=== Begin Enclosure ===

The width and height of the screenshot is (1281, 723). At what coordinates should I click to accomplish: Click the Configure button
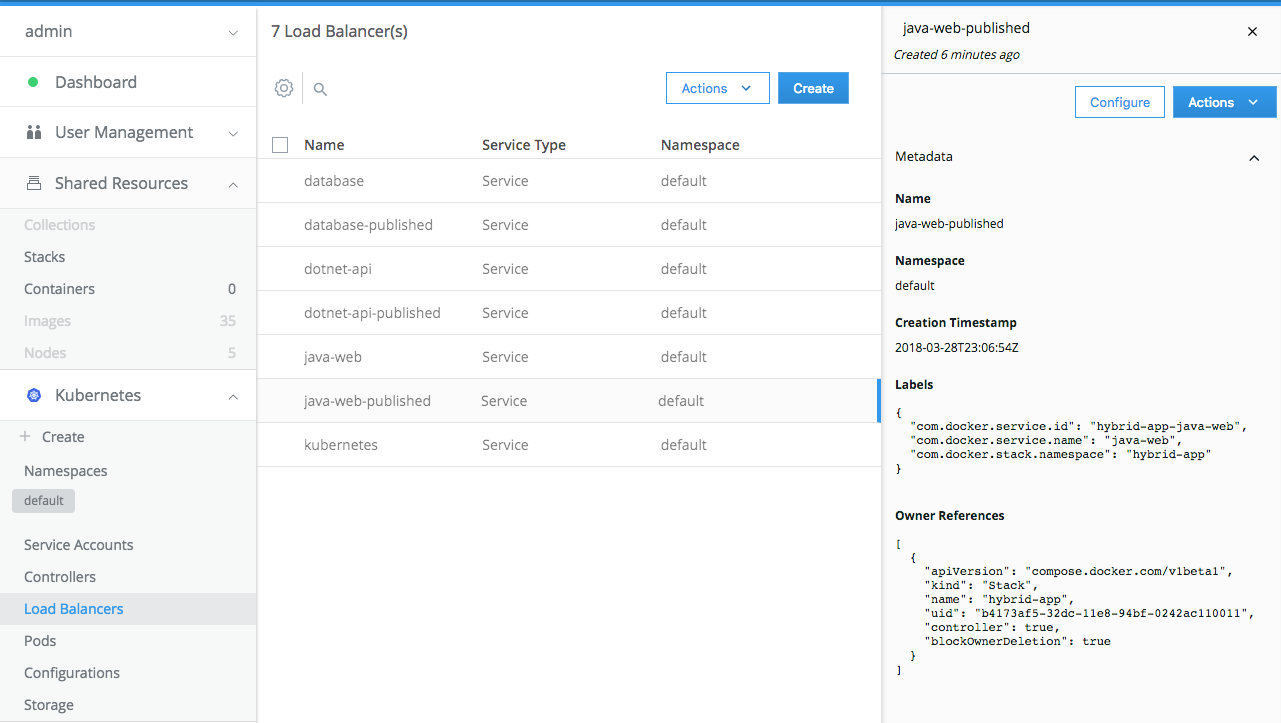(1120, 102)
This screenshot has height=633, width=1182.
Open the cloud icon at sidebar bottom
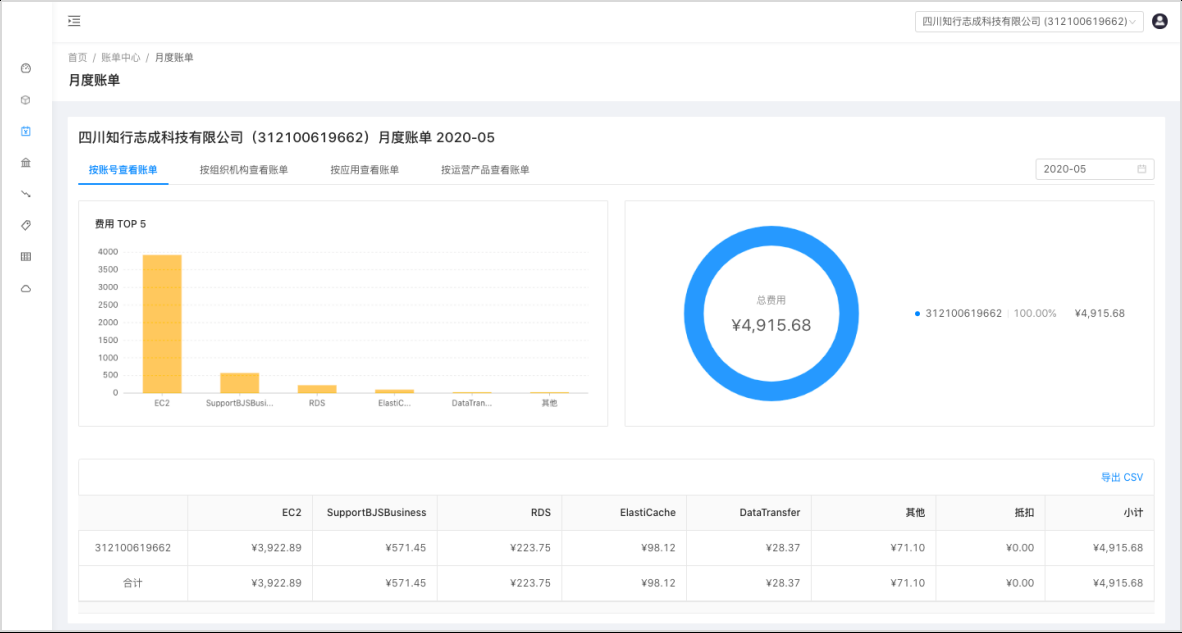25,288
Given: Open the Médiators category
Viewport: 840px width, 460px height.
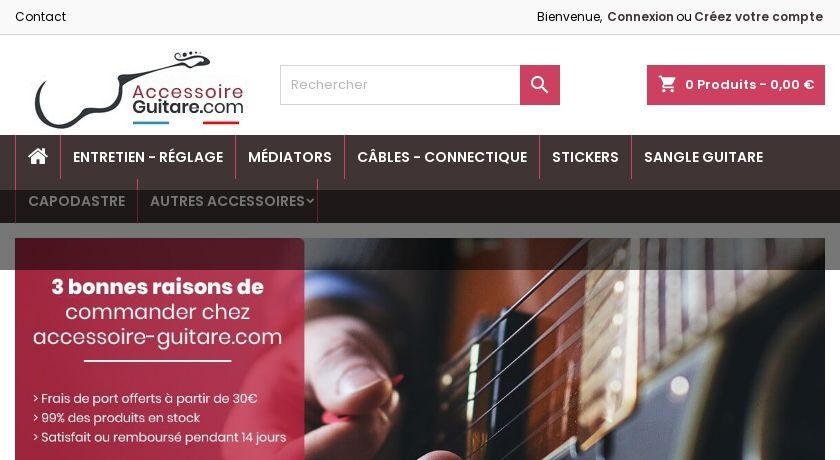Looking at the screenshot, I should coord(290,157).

=== End Enclosure ===

:: Task ::
Transcribe the listing exactly. Its images are to be omitted.

:: Response ::
The width and height of the screenshot is (1281, 723). At what coordinates should I click to accomplish: Click the Configure button
(1120, 102)
This screenshot has height=633, width=1182.
Open the cloud icon at sidebar bottom
25,288
Given: Open the Médiators category
Viewport: 840px width, 460px height.
Looking at the screenshot, I should coord(290,157).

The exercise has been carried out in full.